The Great Awakening

“Resolution One: I will live for God. Resolution Two: If no one else does, I still will.” Jonathon Edwards

I preached my first sermon when I was 14.  I was in confirmation class, and one requirement was that we had to memorize various books from the bible.  I chose 1 John Chapter 1 because it is the shortest chapter in the new testament- ten verses.  I deeply questioned church doctrines, but confirmation was important to me so I slogged through the requirements in order to complete the class.

Communion SetI remember our class was discussing how we have to confess our sins so that we can be saved by Jesus, and I thought, that sounds so distorted from this intensive study I had just done.  I didn’t say anything at the time, but later I gathered up some friends and started preaching to them about what I thought the texts meant, and how God’s forgiveness and love was given to us.  It wasn’t so much that confession was the key, but acknowledgement- a very different judgment in my view.  Confession spoke of cleansing the soul, something that I thought that God did rather than us.  Our part was simply to see that which was given to us.
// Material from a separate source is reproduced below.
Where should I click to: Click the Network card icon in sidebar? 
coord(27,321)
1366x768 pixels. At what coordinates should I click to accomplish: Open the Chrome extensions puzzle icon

It started a trend of analyzing and perhaps overanalyzing the creed and other doctrinal studies we had begun.  When I was confirmed, I knew I didn’t believe the doctrines, but I had developed a very deep appreciation for God and the church.  My confirmation was a commitment to God and to church, not to the doctrines we were taught.  I think of it as making a pact with God.

My Universalism started there in the basement of that Lutheran church.  It was a “Great Awakening” to realize that I had left behind the church of the angry God, and had discovered a faith of love and forgiveness that transcended the worst thing I had ever done and was better than the best thing that I could imagine.  It was years later until I discovered that there were Universalists who thought the same way.  And my prayer is that our church stays strong and our faith is secure for all the legs of our faith journey, so that all who need us, may find companionship in our communities.  May we keep our eyes open to that possibility.